Unser Portfolio ist in den letzten Jahren kontinuierlich gewachsen, wodurch ein klarer Fokus auf unsere strategischen Ziele umso wichtiger wird. Neben dem Aufbau des Gemüsesegments konzentrieren wir uns unter anderem darauf, den Zuckerrübenanbau durch Innovationen weiter zu stärken, Hybridkulturen für Gerste und Weizen zu etablieren und die Entwicklung von hochwertigem Kartoffel-Hybridsaatgut voranzutreiben. Grundlage für den heutigen und zukünftigen Erfolg von KWS bildet die hohe Qualität unserer Produkte. Deshalb werden wir weiterhin nachhaltig in Forschung und Entwicklung und damit in unsere Innovationsfähigkeit investieren. Das ist unser Verständnis von „Seeding the future for generations“.

Wenn wir den Blick von zukünftigen auf bereits im Markt befindliche Innovationen richten welche Entwicklungen prägen das aktuelle Portfolio?

Im Segment Zuckerrübe stechen CONVISO® SMART, ein innovatives System für die Unkrautkontrolle, sowie unsere CR+ Sorten mit Cercospora-Resistenz heraus. Im Segment Getreide sind unsere Hybridroggensorten sehr erfolgreich, die das Ergebnis eines kontinuierlichen Züchtungsfortschritts darstellen und dank der PollenPLUS®-Technologie hohe Widerstandskraft gegen Mutterkorn besitzen. Als ein weiteres wichtiges Standbein für das Getreidesegment hat sich unser hochwertiges Rapsportfolio etabliert. Einen Meilenstein markieren unsere Winterrapssorten mit InsectPROTECT Erdflohschutz, also einem genetischen Schutz gegen die Larven des Rapserdflohs (weitere Informationen). Beim Silomais sind wir dank unserer leistungsstarken Produkte Marktführer in Europa. Und in der für uns noch jungen Kulturart Sonnenblume haben wir erste hochwertige Produkte im Markt, die unser Portfolio um eine weitere für die Fruchtfolge wichtige Kulturart ergänzen.

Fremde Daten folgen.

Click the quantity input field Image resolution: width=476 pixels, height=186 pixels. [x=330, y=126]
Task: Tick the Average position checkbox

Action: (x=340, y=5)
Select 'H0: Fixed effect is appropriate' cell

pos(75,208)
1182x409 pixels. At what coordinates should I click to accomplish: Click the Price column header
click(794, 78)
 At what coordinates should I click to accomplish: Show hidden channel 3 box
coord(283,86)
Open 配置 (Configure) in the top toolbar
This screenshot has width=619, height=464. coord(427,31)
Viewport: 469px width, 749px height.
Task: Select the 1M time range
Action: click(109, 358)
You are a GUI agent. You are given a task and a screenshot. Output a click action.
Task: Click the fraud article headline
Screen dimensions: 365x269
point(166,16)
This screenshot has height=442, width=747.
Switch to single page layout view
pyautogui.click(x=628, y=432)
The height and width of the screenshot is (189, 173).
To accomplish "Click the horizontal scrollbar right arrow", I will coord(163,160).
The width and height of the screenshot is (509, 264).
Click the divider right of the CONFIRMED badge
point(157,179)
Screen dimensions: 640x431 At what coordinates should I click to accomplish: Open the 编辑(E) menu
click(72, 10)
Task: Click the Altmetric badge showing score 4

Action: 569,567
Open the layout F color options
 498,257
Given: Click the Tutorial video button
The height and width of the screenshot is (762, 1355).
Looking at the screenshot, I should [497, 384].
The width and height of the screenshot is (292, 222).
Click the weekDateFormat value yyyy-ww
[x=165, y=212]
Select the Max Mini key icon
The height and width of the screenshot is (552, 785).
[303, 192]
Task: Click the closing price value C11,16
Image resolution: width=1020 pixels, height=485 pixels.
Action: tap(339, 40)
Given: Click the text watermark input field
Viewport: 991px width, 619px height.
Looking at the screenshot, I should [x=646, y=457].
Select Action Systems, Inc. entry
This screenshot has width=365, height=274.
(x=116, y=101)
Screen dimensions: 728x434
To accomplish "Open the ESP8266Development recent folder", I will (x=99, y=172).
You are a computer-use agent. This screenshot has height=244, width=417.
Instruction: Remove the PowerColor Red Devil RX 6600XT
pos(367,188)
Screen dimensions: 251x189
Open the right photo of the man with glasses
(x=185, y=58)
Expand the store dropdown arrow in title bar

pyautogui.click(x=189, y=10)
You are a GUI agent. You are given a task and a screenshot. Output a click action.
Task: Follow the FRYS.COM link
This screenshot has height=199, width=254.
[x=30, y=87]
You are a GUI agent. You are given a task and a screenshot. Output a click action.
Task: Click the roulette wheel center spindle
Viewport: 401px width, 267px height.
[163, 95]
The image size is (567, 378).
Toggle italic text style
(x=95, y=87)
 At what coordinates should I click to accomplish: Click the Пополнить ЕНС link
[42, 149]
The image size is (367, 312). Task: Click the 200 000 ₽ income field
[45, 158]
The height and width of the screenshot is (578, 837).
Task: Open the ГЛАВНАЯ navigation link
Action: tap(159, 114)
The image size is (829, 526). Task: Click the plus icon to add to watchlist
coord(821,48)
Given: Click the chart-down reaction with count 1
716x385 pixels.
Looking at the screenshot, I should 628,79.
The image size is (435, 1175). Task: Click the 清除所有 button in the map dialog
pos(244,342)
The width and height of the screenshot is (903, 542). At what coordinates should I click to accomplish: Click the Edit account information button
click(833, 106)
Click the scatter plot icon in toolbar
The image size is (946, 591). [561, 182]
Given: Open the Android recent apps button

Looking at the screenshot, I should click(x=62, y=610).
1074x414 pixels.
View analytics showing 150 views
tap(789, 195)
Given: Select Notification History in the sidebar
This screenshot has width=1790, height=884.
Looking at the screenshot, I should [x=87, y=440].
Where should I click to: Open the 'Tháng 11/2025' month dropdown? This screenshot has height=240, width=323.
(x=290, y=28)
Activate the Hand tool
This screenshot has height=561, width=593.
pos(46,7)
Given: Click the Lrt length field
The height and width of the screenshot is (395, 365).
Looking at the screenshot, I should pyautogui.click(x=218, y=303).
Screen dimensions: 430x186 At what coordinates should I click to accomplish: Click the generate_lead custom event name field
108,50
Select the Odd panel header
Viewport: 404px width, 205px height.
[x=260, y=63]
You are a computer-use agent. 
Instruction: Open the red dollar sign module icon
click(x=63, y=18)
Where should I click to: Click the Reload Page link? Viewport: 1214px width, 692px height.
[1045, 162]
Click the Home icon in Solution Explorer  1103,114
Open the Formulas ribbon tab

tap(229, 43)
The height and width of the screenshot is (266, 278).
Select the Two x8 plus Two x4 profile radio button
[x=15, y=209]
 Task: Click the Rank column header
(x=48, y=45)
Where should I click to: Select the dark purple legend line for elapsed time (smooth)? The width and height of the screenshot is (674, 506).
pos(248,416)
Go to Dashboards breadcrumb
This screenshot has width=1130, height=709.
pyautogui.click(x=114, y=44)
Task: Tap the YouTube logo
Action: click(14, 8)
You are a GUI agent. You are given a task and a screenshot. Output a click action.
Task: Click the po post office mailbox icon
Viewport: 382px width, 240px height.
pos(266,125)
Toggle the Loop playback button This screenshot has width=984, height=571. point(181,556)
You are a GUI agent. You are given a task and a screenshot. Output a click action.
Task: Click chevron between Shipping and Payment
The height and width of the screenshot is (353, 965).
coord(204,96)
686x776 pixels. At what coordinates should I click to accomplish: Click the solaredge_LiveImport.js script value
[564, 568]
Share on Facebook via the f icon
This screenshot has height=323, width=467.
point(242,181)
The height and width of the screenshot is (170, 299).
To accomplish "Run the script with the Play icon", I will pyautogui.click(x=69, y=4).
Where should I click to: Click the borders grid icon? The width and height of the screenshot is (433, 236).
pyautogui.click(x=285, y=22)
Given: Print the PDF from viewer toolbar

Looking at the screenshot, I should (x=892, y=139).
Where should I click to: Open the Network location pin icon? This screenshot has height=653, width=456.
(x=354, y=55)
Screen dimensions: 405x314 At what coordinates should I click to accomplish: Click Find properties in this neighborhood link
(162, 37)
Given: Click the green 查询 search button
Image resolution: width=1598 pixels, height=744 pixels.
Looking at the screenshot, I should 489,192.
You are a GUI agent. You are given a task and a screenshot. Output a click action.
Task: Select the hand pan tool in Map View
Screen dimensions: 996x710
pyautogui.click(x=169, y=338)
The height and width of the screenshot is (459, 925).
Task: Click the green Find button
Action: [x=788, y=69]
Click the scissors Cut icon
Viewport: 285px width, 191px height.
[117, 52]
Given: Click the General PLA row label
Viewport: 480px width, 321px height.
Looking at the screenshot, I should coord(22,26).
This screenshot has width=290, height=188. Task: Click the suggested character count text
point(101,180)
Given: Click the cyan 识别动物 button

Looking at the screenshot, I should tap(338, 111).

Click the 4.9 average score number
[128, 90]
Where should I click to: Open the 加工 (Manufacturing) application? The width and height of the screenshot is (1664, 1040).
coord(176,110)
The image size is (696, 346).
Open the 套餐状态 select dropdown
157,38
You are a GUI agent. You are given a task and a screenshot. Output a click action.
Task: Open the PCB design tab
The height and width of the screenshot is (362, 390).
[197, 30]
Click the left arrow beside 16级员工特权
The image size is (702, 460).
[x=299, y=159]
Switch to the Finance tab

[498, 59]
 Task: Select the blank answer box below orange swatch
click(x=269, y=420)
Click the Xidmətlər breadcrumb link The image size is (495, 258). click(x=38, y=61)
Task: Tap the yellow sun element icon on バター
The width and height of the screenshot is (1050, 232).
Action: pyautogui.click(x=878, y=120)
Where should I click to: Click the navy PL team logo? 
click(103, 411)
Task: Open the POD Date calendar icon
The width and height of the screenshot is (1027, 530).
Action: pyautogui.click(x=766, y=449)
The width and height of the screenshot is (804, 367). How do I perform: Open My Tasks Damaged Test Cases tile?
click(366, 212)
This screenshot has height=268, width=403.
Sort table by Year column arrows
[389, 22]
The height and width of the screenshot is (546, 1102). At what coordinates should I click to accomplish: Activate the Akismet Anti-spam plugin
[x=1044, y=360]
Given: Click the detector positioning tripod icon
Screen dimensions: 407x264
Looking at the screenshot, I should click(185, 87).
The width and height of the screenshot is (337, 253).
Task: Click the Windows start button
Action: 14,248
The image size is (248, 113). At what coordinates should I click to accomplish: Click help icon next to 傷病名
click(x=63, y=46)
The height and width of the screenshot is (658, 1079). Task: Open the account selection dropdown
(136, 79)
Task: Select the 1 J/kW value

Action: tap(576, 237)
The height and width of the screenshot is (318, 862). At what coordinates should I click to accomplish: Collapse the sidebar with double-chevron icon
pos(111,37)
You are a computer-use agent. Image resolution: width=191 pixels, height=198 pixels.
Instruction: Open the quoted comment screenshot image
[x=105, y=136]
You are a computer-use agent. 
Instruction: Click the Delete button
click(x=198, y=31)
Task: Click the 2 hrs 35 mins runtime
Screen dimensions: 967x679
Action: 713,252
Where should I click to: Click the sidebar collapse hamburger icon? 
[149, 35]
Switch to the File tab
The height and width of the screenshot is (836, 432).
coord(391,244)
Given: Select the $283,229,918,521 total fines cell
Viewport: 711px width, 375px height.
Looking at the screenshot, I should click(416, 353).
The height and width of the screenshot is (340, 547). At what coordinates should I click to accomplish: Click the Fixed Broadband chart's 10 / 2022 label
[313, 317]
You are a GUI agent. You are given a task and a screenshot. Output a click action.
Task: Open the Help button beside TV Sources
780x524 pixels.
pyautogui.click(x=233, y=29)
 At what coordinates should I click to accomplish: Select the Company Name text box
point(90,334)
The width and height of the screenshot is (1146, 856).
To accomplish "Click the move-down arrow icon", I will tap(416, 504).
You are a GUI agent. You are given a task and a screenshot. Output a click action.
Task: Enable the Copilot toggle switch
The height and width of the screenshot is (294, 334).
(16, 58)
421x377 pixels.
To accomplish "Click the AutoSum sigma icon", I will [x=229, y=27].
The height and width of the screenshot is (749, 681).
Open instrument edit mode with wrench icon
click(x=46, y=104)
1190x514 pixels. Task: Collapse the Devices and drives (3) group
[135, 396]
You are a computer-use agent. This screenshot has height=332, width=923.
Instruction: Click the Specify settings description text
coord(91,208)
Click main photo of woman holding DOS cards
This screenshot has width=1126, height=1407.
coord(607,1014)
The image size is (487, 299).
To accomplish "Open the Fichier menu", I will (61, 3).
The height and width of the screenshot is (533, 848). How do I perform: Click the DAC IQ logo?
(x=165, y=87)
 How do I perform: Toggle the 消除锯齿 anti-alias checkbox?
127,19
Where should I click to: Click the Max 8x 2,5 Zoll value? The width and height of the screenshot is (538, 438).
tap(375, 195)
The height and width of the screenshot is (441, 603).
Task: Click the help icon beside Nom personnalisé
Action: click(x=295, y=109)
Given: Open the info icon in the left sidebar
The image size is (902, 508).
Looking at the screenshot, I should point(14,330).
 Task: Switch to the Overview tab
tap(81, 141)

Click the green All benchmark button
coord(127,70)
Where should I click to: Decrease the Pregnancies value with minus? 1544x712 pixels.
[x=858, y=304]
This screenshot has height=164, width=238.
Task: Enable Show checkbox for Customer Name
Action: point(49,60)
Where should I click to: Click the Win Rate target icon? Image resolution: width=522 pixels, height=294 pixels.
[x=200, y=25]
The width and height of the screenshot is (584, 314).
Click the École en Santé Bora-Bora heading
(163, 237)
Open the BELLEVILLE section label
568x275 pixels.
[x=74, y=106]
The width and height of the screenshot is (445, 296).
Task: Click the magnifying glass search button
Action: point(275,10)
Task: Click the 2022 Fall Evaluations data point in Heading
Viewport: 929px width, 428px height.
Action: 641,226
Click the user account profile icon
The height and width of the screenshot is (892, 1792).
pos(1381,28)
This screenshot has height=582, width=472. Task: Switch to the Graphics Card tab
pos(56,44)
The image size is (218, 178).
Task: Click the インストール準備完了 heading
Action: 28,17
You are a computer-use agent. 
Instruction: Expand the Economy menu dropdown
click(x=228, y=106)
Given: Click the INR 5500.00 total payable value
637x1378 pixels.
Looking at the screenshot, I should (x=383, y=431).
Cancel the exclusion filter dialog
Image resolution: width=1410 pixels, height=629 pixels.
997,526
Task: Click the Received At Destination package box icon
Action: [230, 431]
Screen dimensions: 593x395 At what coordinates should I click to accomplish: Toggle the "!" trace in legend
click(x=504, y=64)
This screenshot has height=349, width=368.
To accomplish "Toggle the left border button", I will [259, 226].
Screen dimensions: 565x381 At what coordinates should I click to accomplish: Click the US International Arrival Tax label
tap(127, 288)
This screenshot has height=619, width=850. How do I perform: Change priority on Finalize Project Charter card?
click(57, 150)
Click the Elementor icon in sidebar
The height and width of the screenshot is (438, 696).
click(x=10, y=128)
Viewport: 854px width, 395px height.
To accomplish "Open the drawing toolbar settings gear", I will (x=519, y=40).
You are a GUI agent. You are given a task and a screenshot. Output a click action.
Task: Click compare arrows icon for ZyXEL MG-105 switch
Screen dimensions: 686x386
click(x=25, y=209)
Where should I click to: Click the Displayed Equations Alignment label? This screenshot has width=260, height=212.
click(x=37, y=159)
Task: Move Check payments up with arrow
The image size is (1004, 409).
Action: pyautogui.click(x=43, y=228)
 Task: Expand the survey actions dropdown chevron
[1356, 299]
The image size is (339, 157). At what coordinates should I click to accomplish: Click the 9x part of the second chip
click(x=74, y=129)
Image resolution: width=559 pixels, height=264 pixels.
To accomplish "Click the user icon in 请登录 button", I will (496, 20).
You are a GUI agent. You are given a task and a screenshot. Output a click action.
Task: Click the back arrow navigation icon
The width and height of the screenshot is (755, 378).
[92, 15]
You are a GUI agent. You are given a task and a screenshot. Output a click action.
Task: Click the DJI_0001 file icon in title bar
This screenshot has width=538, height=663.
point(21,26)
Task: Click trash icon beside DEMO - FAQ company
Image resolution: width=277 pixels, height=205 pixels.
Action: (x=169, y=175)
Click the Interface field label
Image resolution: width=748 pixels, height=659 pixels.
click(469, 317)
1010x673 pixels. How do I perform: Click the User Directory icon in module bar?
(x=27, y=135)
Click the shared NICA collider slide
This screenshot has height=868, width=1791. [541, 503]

Was mich immer motiviert hat, ist es, junge Menschen bei KWS weiterzuentwickeln und heute zu sehen, wie sie über die Jahre gewachsen sind und KWS mit ihrer Expertise prägen und künftig weiterentwickeln werden.

Peter Hofmann | Vorstand KWS

Zu guter Letzt noch eine persönliche Frage: Sie werden im September 2025 in den wohlverdienten Ruhestand gehen – nach über 10 Jahren als Vorstand und mehr als 30 Jahren im Unternehmen. Welche Entwicklung hat Sie in dieser Zeit besonders beeindruckt?

Da fallen mir zwei Dinge ein. Zunächst die Erfolgsgeschichte der Zuckerrübe, die heute mit einem Umsatz von 865 Millionen wesentlich zum Geschäftserfolg beiträgt. Hier ist es uns in langjähriger Teamarbeit und mit Weitblick sehr erfolgreich gelungen, Innovationen zu entwickeln und in Marktanteile umzusetzen. Und was mich immer motiviert hat, ist es, junge Menschen bei KWS weiterzuentwickeln und heute zu sehen, wie sie über die Jahre gewachsen sind und KWS mit ihrer Expertise prägen und künftig weiterentwickeln werden.